== What is expected ==
Look for the word "computer" in the entries below, then copy every line that has it.

Saved data entries
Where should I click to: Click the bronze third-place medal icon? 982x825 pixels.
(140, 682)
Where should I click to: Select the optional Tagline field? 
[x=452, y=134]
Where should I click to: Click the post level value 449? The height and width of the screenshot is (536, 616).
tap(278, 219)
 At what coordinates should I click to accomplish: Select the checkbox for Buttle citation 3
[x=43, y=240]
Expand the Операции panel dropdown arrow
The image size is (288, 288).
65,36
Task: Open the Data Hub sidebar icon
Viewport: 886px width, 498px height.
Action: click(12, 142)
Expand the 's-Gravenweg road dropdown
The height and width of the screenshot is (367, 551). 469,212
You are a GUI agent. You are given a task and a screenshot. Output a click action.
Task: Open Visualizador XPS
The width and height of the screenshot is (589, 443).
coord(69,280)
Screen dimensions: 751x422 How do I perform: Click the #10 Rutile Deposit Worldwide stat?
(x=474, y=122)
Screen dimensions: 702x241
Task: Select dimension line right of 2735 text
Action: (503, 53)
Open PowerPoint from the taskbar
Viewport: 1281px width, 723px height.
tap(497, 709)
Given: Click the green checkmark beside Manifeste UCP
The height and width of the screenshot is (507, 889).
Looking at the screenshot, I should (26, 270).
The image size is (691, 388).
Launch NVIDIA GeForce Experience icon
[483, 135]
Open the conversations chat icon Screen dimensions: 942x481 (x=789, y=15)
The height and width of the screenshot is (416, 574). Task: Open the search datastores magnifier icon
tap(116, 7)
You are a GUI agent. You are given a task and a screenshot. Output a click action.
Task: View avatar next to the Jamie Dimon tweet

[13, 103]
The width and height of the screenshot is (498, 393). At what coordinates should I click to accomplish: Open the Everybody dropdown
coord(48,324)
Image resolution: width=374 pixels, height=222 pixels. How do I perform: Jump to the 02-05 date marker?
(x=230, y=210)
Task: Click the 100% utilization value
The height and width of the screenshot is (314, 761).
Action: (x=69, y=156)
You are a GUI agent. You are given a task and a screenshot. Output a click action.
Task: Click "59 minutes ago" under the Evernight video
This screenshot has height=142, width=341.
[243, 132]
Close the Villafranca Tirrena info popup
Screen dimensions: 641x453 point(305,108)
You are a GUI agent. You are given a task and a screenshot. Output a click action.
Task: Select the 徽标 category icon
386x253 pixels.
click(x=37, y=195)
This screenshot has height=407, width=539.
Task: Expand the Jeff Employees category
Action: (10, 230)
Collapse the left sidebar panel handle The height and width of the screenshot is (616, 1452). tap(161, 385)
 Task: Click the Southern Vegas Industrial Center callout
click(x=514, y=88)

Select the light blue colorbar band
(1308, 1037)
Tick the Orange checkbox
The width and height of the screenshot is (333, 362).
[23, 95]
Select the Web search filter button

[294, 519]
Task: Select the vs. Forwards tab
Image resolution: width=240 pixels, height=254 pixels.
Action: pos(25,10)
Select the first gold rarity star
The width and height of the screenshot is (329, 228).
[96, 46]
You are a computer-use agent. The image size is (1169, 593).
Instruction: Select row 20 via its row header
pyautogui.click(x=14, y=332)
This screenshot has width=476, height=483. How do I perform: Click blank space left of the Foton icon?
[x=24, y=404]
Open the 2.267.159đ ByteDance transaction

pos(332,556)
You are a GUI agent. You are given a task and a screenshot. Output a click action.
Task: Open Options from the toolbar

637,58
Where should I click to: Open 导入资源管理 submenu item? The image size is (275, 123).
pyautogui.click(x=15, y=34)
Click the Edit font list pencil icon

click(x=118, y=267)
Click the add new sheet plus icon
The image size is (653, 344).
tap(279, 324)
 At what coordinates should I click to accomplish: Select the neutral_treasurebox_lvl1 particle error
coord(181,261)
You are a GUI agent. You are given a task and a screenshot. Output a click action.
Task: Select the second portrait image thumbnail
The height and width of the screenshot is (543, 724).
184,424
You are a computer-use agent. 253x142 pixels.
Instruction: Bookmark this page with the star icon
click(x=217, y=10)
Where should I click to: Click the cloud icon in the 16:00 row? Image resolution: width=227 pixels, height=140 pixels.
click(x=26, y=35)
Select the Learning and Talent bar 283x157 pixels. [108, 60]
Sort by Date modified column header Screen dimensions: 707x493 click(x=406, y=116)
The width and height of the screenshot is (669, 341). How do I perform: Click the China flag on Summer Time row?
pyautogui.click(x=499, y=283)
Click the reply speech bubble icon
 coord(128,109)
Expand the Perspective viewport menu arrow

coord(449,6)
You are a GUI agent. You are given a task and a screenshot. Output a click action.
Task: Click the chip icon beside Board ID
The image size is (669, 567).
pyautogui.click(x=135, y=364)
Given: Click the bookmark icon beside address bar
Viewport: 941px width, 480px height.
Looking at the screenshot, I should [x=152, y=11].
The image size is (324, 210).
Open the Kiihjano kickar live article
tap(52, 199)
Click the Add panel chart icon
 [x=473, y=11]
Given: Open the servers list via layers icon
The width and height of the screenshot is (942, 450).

== Solution to this problem ==
You are a computer-use agent. The image size is (1169, 593).
You are a computer-use agent. 253x142 pixels.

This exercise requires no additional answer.